Well…finally…let me ask you this: Have you ever read (I mean really studied) the Sermon on the Mount? I remember what happened to me when I finally started getting what Jesus was talking about. I felt despair. And I think that’s the whole point. But maybe you’re asking why I felt that way. Well, because in the Sermon on the Mount, Jesus said things like…
“Anyone who breaks one of the least of these commandments and teaches others to do the same will be called least in the kingdom of heaven.” (5:19)
“Unless your righteousness surpasses that of the Pharisees and teachers of the law, you will certainly not enter into the kingdom of heaven.” (5:20)
“I tell you that anyone who is angry with his brother will be subject to judgment.” (5:22)

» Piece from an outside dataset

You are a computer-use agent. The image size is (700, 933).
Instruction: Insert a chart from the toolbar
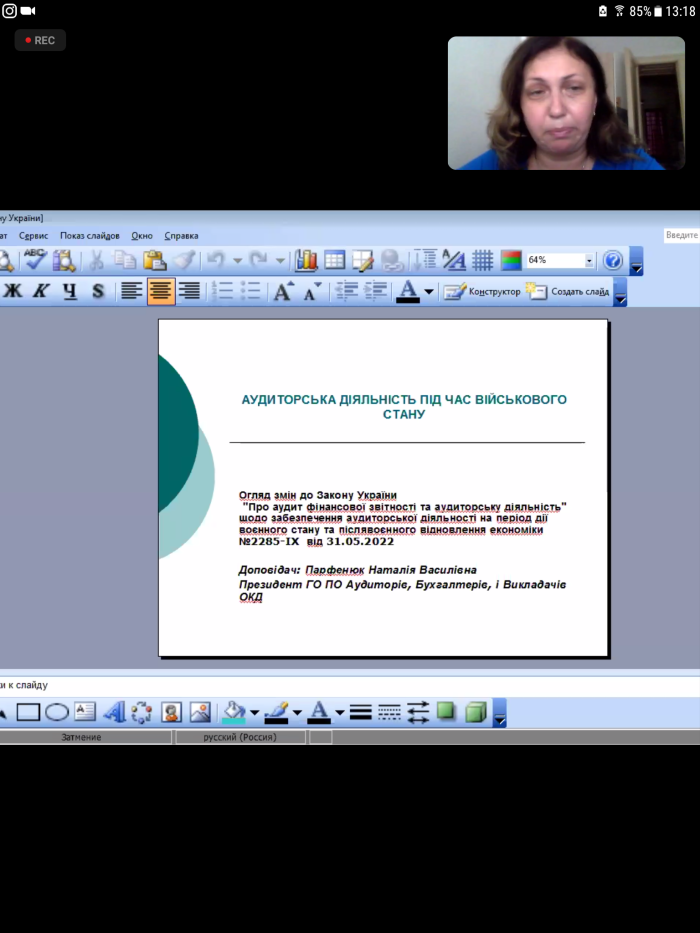point(306,261)
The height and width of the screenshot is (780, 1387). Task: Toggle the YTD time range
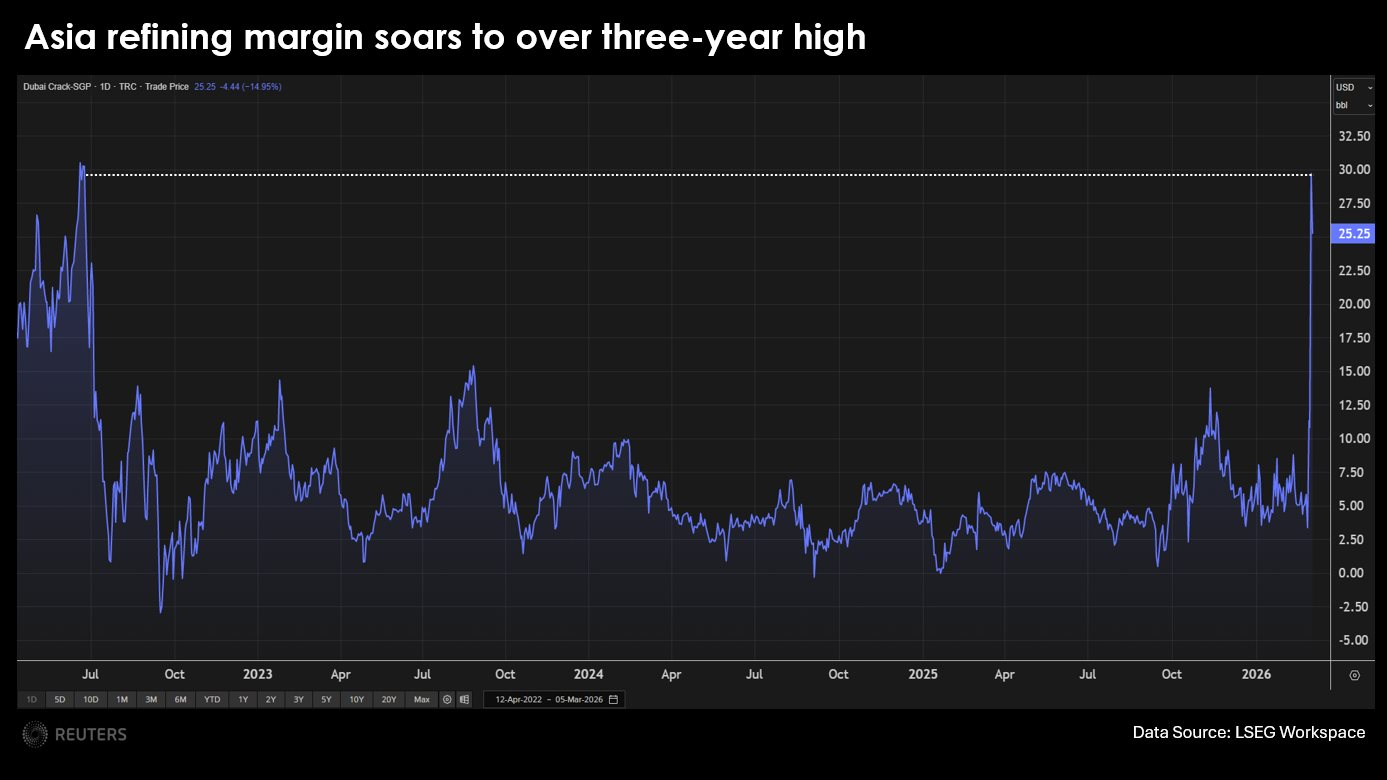coord(211,700)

“Anyone who looks at a woman (or man) lustfully has already committed adultery in his heart.” (5:28)
“If your right eye causes you to sin, gouge it out and throw it away…If your right hand causes you to sin, cut it off and throw it away.” (5:29-30)

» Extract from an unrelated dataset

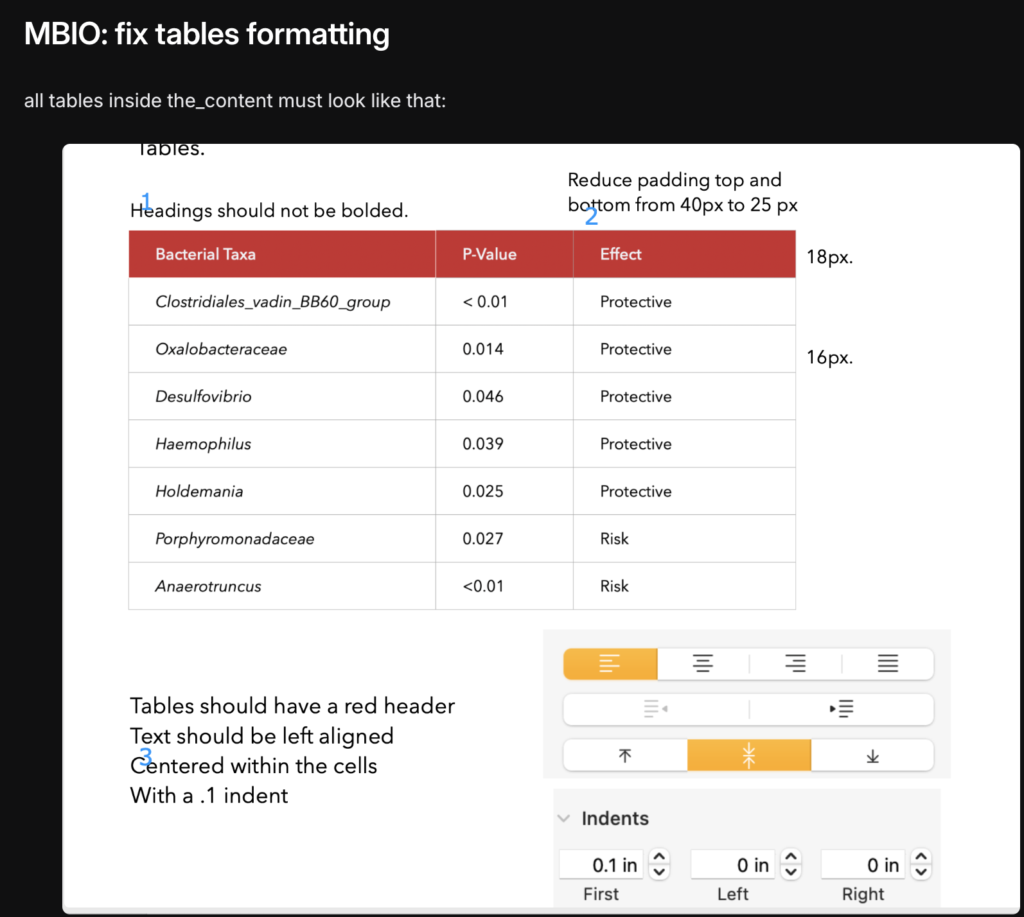Click the Right indent stepper arrows
Screen dimensions: 1024x917
tap(922, 864)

Beloved, that’s just from the first half of chapter 5. There’s still the second half of chapter 5…and all of chapters 6 and 7. So much for “Gentleman Jesus, meek and mild.”
My point is that it’s those words…and the many, many other words like those that Jesus is saying we are to read, study, and put into practice. That’s why I felt despair and guilt the first time I really started understanding what Jesus was talking about.
But as I said…I think that’s the point. Those feelings of despair, guilt, and hopelessness are there to drive us to the Cross of Christ. They are to drive us to God’s gracious provision in the person and work of his Son, Jesus Christ. Only Jesus put those words into practice and perfectly practiced them. And that’s why he was and is the only acceptable sacrifice to the Father on our behalf.
That’s why we are saved only when we place our trust and in him and alone and love him as our Savior, Lord, and all-sufficient Treasure. He is the pearl of great price.
Now don’t get me wrong. I’m not contradicting everything I just said. We are indeed to strive to be more and more obedient to God’s Word with each and every passing day, week, month, and year. It’s how we glorify God and become more like Christ. We must put his words into practice. That’s a non-negotiable.
But at the end of the day, you aren’t trying to obey Jesus in order to save yourself with your own good works. You can’t do that anyway. You’re seeking to obey Jesus by putting his words into practice because he has already saved you by his grace. Your obedience, while required in a very qualified sense, is evidence of a grateful heart. And it will be his Spirit working in and through you that will give you a desire to obey him and will enable you to do so.
And that’s how you show Jesus and the world that you love him…by obeying him. Jesus said in John 14:15…
“If you love me, you will obey what I command.
And in John 14:21…
Whoever has my commands and obeys them, he is the one who loves me. He who loves me will be loved by my Father, and I too will love him and show myself to him.”
That’s what it means to be a faithful disciple of Jesus Christ. What could be better than that?